— Begin Dataset entries —
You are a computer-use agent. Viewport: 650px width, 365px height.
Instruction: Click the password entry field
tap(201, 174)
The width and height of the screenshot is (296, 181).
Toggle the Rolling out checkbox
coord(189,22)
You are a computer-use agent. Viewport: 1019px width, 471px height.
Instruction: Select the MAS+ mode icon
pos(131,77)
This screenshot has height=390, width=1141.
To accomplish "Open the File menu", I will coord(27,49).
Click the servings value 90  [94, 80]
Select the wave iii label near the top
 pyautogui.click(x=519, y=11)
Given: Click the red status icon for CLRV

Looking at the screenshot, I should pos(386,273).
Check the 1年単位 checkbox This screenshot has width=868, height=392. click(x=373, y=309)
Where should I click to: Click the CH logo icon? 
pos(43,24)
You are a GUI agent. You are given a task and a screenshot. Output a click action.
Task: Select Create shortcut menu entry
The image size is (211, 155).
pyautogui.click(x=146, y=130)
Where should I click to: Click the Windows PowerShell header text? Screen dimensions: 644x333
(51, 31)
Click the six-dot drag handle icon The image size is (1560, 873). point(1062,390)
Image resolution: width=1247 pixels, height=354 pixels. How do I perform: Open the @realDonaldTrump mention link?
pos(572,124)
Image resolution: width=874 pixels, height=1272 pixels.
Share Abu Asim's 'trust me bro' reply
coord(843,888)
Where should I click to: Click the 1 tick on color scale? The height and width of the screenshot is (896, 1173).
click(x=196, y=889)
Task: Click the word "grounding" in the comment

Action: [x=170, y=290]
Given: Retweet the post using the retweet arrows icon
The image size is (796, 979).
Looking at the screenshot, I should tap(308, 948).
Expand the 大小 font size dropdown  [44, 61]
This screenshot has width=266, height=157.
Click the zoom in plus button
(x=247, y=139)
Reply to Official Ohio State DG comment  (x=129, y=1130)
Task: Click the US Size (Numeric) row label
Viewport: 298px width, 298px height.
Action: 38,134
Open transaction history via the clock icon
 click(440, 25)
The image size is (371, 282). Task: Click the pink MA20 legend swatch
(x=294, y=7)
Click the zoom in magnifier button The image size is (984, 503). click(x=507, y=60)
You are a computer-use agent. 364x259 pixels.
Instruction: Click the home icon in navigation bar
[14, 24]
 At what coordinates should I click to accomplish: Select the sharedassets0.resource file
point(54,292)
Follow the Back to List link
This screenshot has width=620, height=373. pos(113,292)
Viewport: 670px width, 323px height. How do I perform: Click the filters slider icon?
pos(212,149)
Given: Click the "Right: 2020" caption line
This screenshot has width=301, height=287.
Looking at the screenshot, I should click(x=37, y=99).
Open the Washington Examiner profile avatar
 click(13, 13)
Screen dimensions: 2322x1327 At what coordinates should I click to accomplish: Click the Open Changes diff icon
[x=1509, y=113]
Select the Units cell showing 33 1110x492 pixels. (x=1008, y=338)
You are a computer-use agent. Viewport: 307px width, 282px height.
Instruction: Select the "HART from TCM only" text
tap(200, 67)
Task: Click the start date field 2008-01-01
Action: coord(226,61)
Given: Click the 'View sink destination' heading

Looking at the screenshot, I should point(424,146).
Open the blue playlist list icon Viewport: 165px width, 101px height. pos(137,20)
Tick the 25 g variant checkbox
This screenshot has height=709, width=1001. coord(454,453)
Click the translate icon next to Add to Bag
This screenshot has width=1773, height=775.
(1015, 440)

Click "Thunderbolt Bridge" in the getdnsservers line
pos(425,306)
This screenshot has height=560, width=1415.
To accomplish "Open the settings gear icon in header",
— End Dataset entries —
Exercise prompt: Could you rewrite every line of the part that opens with the line containing "Click the translate icon next to Add to Bag" and runs through the end of the data, shifting each coordinate in the answers by -60?

In response:
Click the translate icon next to Add to Bag
This screenshot has width=1773, height=775.
(955, 380)

Click "Thunderbolt Bridge" in the getdnsservers line
pos(365,246)
This screenshot has height=560, width=1415.
To accomplish "Open the settings gear icon in header",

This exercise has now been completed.